There can be little doubt at the potential success of iPads as a mainstream device in classrooms given the significant take-up in schools in less than a year from its launch. In Adelaide, for example, half a dozen schools introduced large-scale programs of iPads. St Peters College has one for each Year 11 and 12 student, with a main focus on using them as a text book reader. Rostrevor College for all Yr 11 and 12s, Pulteney Grammar School for all Year 8 and 9s and Mark Olifant College for yearly childhood students. At Adelaide University, all first year Science students were provided with and iPad. In the Northern Territory iPads are being introduced in a number of schools and in particular for indigenous students.

For a new type of device to have such immediate penetration of the very conservative school environment suggest that there is something significant going on. The speed of the take-up has taken many by surprise, not the least being the considerable band of iPad sceptics, most of whom looked at the cut-down nature of tablet capabilities, compared to a laptop, or even a netbook, and said, "Not enough." The shortcomings of an iPad still exist (but are shrinking) but what the critics need to pay attention to are the advantages of a tablet, and the iPad in particular. I think the most relevant of these are:
1. portability
2. compact size,
3. battery life
4. eReader
5. simple operation
6. integration with iTunes and iPhone

No 5, simple operation might be the most significant of these. When an 80 year old relative who has never operated a computer was intuitively scrolling through an image gallery on my iPad, I took notice.

Written on an iPad using Blogpress

Thursday, 17 February 2011

School administrators: goodbye netbook, hello tablet

Schools across Australia are buying thousands of netbooks (lower-capacity laptops) under their Digital Education Revolution money.

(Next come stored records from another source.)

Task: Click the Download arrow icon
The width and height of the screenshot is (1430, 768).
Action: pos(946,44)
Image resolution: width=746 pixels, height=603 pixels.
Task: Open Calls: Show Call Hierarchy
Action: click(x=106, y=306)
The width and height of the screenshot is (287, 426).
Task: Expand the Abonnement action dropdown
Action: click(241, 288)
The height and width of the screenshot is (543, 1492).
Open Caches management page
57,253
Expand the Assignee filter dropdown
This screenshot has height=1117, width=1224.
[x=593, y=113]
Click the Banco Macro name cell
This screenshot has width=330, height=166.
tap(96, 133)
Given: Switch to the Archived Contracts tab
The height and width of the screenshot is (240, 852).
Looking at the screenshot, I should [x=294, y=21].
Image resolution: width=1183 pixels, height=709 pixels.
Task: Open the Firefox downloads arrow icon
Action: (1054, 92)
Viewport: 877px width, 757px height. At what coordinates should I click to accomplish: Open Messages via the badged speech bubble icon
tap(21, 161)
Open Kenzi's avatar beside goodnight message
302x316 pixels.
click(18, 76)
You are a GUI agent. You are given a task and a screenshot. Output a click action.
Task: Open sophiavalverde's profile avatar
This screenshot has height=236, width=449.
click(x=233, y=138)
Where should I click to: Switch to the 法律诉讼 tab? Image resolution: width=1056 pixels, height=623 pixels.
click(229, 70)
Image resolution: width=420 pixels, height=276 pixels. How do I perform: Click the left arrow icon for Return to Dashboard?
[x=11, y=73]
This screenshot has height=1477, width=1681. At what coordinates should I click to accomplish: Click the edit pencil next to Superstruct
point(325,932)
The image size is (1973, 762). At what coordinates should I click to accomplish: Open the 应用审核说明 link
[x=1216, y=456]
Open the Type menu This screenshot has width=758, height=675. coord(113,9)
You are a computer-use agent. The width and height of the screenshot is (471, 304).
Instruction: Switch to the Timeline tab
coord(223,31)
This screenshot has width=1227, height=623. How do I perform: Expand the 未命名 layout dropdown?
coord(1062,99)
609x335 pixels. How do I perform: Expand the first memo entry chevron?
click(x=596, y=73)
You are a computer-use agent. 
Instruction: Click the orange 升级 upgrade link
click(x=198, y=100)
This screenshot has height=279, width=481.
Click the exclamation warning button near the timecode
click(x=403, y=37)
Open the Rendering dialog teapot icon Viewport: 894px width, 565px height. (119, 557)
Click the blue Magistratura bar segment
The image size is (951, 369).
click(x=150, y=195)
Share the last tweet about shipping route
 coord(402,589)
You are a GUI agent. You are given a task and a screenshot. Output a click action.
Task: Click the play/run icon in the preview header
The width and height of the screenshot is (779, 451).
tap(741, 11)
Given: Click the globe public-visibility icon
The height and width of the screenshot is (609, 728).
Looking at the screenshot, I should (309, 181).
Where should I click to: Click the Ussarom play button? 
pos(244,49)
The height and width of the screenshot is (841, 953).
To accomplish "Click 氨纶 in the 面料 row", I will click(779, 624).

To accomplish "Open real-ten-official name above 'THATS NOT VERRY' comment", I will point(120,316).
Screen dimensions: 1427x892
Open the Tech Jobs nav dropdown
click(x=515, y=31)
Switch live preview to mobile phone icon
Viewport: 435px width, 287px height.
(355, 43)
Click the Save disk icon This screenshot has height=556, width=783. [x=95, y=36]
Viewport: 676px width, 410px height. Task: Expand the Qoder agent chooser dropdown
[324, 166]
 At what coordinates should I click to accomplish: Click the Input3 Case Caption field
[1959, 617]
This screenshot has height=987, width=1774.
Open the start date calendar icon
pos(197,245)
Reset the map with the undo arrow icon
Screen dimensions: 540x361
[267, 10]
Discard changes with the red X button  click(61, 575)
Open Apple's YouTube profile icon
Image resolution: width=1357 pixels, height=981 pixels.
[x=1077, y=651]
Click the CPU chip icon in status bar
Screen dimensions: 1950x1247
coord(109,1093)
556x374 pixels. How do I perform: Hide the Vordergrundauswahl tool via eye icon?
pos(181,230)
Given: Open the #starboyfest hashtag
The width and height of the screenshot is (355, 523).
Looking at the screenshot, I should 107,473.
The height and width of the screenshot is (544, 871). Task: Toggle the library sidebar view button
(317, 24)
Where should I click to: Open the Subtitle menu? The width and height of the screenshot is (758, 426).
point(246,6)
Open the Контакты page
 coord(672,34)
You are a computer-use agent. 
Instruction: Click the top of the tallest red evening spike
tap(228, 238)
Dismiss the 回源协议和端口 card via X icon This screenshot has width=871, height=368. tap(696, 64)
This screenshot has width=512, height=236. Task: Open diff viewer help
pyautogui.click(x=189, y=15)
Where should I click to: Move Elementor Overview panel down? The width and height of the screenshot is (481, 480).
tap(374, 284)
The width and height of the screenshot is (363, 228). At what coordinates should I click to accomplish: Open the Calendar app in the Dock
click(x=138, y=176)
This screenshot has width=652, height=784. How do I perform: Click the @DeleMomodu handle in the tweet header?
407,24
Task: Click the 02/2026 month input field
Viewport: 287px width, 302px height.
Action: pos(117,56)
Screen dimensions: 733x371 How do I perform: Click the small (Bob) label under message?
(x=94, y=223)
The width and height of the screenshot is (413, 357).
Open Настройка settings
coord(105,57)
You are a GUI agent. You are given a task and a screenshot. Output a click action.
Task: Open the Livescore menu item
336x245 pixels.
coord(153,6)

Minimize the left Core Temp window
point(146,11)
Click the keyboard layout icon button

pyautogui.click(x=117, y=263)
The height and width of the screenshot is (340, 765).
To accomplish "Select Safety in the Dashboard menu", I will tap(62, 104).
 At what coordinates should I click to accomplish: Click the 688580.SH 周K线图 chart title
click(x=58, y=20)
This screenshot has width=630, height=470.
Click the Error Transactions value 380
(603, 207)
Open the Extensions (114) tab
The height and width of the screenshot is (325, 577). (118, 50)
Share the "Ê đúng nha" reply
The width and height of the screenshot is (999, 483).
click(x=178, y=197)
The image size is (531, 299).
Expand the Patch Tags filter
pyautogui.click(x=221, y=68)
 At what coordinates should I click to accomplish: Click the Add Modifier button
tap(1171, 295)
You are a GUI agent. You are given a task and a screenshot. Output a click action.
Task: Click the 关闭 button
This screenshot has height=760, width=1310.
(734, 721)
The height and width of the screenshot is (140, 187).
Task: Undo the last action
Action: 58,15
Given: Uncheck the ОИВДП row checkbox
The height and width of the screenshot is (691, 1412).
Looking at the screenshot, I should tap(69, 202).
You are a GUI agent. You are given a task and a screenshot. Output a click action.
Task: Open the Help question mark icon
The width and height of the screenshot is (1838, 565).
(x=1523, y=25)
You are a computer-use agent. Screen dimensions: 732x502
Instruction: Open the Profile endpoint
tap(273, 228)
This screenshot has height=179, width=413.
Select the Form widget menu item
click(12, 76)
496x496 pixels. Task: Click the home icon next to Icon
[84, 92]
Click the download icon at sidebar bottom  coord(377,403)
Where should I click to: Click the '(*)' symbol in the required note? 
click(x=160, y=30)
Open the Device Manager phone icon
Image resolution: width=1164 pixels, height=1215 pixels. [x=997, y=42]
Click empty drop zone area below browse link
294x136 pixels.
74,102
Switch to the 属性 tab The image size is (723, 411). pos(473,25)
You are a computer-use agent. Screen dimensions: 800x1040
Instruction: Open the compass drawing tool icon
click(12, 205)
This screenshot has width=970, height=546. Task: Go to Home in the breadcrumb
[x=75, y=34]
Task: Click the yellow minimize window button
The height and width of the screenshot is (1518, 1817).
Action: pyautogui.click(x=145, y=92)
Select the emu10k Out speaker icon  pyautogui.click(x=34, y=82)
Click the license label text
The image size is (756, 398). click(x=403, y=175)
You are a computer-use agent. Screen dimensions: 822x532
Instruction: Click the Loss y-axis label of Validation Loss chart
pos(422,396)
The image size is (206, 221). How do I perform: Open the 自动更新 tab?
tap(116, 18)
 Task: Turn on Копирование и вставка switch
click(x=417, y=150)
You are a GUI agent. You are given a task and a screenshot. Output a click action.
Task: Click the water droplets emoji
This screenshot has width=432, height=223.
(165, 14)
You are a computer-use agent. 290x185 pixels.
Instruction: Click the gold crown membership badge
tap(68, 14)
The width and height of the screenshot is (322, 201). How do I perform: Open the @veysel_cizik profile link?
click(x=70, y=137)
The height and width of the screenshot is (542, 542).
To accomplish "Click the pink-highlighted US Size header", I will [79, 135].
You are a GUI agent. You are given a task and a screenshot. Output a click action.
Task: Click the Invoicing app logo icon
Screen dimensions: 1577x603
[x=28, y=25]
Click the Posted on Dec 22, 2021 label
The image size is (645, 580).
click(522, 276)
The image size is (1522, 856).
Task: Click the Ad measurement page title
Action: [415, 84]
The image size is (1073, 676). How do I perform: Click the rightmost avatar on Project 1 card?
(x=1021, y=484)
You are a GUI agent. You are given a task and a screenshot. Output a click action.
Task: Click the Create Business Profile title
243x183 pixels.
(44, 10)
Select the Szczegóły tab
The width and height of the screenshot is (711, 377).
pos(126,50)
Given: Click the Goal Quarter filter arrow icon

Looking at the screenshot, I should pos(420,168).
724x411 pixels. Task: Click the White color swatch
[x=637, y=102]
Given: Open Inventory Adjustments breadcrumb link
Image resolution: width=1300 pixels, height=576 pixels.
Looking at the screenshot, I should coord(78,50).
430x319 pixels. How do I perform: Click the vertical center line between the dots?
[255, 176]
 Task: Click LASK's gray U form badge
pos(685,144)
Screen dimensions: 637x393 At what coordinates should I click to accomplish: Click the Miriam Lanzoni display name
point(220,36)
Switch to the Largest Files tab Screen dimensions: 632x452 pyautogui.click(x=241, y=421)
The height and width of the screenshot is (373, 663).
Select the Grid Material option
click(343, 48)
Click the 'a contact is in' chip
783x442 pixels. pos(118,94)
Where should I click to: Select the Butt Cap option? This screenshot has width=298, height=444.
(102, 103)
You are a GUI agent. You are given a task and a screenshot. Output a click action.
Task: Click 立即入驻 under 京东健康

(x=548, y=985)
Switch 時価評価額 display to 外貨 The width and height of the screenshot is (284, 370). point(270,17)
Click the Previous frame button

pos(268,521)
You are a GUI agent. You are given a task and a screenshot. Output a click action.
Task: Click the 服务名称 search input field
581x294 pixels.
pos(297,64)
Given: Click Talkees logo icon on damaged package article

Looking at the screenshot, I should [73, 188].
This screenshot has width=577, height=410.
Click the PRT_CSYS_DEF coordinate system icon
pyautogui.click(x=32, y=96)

This has been a logical step because the Netbooks do most tasks quite well and they are very cheap and portable. However, a interesting report in the New York Times says that while netbooks have had a rapid rise, it looks as though they will be overtaken in the near future by tablets like the iPad.

A number of schools have already purchased hundreds of iPads for students and I think it very likely that next year there will be large scale take-up in schools of iPads and other tablet computers.

The debut of the second generation tablet, the iPad, has been remarkably. Imagine what will happen when a the competition gets its iPad-like devices into the marketplace this year.

The convenience and portability of tablets will make integration of ICT into the classroom a lot easier.